■ **PASSAGE DU TEXTE**:
Il faut donc attendre finalement la désintégration de la Yougoslavie (1991) et les débuts du XXIe siècle pour que cela change de nouveau.
Nous pouvons ici nous interroger sur le pourquoi de cette désignation de Macédoine « du Nord » qui se définie bien sûr par rapport à ce que l’on désigne souvent comme la Macédoine historique à savoir, cette province située au nord de la Grèce actuelle et encore appelée la Macédoine maritime puisque présentant un important débouché sur la mer Egée. Cette Macédoine de l’Egée, située en Grèce est en effet celle de Philippe et Alexandre de Macédoine célèbres souverains de l’Antiquité grecque. C’est donc afin de bien identifier les deux régions et de manière définitive que cette appellation a été choisie et avec cette fois ci-une issue heureuse renvoyant bien loin la querelle entre les deux États au sujet de l’utilisation du nom même de Macédoine. Le « problème » semble donc réglé concernant la Macédoine du Nord (celle que l’on appelait la Macédoine du Vardar depuis la fin du XIXe siècle) et la Macédoine historique dirions-nous, et donc du Sud : la Macédoine grecque.
L’Histoire, on l’a vu, a tout son poids dans cette question macédonienne [3], et si la période titiste avait en quelque sorte « gelé » les problèmes, ceux-ci devaient ressurgir avec la guerre de dissolution de la Yougoslavie. En juin 1991, la Croatie et la Slovénie déclarent officiellement leur indépendance. En Macédoine, un référendum sur l’indépendance a lieu le 8 septembre 1991, 95% des votants y sont favorables, mais le boycott par les Serbes et les Albanais de Macédoine conduit à une grande tension entre la République et le gouvernement fédéral, sous présidence serbe. Le conflit armé est évité de justesse et le 17 septembre 1991, la Macédoine proclame alors son indépendance.
De 1991 à 1995 se développe la première des crises attenante à la proclamation de son indépendance, et sa reconnaissance par la Grèce qui se finalise par un accord le 15 septembre 1995.
En avril 1996, la République fédérale de Yougoslavie et la Macédoine signent un accord de reconnaissance mutuelle. Les anciennes relations commerciales sont rétablies après que la suspension en octobre 1996 des sanctions économiques imposées à la Serbie et au Monténégro a permis la réouverture de la frontière nord, et un projet de coopération économique est signé. Si le différend avec la Grèce n’est pas encore totalement réglé, si une force de l’ONU stationne toujours de façon préventive sur son sol, la Macédoine, désenclavée et reconnue par la communauté internationale, espère pouvoir désormais se consacrer au redressement de son économie et à la stabilisation des relations avec les minorités ethniques, malgré l’attentat qui blesse le président macédonien le 3 octobre 1995.

■ **CONSIGNE**:
Reportez à l’identique le passage du texte sur la Macédoine qui commence à « L’Histoire, on l’a » et va jusqu’à « 15 septembre 1995. » inclus.

■ **DONNÉES EXTRAITES**:
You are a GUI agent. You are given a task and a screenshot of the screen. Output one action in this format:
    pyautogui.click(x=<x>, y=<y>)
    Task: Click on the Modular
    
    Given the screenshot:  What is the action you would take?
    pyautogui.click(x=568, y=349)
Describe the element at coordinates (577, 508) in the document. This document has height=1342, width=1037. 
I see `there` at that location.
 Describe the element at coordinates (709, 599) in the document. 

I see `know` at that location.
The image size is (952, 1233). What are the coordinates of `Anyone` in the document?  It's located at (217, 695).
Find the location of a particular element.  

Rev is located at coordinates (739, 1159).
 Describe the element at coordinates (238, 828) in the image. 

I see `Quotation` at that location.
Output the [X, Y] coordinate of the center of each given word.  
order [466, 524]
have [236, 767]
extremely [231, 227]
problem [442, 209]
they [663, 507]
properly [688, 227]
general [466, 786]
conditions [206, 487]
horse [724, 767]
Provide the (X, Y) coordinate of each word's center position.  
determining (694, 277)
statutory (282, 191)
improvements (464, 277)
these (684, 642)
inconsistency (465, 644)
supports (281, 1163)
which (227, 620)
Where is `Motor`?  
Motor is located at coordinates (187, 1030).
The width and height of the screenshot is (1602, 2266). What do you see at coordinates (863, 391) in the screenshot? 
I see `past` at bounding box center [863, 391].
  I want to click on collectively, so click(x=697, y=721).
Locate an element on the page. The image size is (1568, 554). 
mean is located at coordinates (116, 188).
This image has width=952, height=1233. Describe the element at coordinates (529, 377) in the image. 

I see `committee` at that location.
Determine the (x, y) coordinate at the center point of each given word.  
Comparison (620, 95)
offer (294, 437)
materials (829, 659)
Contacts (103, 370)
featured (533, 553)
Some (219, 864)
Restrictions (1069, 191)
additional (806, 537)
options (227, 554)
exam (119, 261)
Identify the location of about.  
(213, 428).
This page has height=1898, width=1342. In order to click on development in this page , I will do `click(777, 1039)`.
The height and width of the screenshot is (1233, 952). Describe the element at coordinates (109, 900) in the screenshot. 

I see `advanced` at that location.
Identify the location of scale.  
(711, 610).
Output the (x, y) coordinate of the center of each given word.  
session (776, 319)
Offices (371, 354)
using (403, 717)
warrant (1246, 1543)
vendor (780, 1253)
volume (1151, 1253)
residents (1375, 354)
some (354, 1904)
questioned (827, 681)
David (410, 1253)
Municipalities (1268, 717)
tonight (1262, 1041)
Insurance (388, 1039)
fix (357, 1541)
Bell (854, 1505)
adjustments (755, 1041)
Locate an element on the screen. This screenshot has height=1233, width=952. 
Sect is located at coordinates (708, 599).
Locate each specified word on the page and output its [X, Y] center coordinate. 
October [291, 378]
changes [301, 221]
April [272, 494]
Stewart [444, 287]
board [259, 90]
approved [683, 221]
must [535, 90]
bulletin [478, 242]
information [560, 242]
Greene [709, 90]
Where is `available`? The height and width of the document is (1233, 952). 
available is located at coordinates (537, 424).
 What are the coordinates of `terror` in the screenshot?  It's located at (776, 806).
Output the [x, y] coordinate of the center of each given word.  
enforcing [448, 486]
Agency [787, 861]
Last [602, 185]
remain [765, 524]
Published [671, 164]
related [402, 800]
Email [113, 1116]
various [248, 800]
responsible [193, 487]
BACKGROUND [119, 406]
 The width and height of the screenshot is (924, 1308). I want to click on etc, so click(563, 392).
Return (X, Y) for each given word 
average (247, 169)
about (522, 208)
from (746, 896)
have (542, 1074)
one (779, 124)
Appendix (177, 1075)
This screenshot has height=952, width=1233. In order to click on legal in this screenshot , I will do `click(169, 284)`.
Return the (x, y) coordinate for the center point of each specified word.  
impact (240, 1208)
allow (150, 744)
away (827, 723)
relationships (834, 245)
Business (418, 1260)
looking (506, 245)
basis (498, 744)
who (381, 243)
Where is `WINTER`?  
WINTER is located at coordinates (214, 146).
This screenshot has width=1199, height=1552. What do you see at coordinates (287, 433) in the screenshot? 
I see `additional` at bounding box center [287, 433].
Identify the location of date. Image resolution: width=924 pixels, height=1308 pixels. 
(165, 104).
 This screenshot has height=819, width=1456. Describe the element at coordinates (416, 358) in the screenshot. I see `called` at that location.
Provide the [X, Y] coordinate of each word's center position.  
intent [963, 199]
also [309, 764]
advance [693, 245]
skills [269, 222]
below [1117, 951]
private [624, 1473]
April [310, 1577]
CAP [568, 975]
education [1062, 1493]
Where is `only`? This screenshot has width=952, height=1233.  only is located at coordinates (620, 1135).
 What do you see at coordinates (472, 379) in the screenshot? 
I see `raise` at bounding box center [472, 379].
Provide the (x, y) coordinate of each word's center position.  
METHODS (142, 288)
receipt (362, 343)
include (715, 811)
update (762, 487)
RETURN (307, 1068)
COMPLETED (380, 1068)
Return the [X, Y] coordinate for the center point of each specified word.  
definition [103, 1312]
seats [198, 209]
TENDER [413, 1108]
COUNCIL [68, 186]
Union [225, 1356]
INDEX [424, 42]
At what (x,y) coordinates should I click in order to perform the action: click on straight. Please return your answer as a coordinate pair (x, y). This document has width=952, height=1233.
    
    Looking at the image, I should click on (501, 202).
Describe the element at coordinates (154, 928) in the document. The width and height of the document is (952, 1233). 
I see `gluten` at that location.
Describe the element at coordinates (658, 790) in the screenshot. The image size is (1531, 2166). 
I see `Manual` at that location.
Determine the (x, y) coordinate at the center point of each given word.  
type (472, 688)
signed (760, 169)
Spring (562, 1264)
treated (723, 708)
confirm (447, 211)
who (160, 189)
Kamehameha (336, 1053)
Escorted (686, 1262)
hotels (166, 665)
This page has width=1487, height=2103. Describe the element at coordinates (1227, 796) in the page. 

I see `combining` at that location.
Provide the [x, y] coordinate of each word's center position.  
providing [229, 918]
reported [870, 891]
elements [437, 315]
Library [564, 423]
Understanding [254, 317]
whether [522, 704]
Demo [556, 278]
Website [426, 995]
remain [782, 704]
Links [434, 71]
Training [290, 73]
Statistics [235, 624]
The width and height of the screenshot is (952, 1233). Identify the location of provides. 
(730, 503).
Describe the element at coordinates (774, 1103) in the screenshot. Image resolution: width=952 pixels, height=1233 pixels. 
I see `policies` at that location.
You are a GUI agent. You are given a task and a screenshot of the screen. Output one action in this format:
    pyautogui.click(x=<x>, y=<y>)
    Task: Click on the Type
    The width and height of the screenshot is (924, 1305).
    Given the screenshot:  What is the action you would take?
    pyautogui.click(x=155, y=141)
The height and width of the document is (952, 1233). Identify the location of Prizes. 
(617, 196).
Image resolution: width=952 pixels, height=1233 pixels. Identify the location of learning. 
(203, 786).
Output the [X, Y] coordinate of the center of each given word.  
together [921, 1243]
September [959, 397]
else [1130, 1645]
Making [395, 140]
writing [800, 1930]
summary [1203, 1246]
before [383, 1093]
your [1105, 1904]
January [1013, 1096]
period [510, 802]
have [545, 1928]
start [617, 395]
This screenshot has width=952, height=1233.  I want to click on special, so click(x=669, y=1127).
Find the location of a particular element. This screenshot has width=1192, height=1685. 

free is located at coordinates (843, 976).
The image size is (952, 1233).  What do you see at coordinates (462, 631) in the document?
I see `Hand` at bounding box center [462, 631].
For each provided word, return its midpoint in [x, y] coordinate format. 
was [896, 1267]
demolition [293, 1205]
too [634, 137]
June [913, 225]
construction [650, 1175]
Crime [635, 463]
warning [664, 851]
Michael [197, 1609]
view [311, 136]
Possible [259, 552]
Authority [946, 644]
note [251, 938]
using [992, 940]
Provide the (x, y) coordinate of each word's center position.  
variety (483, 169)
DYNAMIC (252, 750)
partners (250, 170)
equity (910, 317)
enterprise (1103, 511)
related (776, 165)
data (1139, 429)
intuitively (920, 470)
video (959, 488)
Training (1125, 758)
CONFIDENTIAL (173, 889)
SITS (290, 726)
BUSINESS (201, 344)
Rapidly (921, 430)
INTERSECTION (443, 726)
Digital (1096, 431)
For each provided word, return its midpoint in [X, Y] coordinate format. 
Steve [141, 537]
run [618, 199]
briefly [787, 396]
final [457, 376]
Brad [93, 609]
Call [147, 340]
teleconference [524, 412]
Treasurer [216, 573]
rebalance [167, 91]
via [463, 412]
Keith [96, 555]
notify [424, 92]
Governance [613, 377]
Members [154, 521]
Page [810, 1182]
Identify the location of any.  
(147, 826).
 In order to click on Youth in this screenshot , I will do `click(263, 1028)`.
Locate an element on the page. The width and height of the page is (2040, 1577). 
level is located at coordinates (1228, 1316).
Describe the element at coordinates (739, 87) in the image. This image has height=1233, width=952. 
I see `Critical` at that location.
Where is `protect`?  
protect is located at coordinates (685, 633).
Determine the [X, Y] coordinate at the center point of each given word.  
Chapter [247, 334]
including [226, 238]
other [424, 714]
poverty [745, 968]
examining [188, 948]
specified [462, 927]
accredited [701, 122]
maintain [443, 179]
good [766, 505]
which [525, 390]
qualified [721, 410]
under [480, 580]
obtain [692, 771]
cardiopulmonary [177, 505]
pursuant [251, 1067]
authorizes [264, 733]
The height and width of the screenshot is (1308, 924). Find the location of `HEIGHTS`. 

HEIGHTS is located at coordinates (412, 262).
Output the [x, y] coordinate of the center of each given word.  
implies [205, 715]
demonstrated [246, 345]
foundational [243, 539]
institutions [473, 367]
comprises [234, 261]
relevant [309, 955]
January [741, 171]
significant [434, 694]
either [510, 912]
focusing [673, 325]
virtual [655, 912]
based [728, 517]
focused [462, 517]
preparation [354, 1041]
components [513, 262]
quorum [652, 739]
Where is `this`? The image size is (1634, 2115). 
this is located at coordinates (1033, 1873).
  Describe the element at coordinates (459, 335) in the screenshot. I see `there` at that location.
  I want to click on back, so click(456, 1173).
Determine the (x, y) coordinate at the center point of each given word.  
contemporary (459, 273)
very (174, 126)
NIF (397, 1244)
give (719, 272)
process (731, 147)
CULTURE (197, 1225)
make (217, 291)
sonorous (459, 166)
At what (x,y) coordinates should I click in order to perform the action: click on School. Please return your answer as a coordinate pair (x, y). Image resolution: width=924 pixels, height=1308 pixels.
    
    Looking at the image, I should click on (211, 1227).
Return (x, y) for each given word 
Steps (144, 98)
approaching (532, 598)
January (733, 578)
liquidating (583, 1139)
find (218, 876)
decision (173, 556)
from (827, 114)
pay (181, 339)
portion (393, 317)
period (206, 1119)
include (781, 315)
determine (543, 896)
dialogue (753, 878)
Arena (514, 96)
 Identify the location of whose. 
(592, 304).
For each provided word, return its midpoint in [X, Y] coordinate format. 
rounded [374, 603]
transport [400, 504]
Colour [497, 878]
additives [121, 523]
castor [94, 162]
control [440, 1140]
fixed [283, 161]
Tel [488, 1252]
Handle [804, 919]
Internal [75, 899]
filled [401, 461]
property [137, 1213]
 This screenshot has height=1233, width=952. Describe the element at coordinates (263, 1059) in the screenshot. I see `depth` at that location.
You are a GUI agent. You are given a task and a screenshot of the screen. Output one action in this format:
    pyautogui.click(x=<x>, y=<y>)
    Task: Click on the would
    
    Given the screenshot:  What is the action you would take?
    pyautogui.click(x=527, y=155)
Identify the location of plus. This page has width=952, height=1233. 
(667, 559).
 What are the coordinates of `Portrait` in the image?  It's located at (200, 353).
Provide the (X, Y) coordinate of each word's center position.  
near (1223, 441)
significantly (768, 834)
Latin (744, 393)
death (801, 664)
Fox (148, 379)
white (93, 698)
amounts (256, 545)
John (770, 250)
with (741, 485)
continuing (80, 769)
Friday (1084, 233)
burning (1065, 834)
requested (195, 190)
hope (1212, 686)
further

■ **RÉSULTAT OBTENU**:
L’Histoire, on l’a vu, a tout son poids dans cette question macédonienne [3], et si la période titiste avait en quelque sorte « gelé » les problèmes, ceux-ci devaient ressurgir avec la guerre de dissolution de la Yougoslavie. En juin 1991, la Croatie et la Slovénie déclarent officiellement leur indépendance. En Macédoine, un référendum sur l’indépendance a lieu le 8 septembre 1991, 95% des votants y sont favorables, mais le boycott par les Serbes et les Albanais de Macédoine conduit à une grande tension entre la République et le gouvernement fédéral, sous présidence serbe. Le conflit armé est évité de justesse et le 17 septembre 1991, la Macédoine proclame alors son indépendance.
De 1991 à 1995 se développe la première des crises attenante à la proclamation de son indépendance, et sa reconnaissance par la Grèce qui se finalise par un accord le 15 septembre 1995.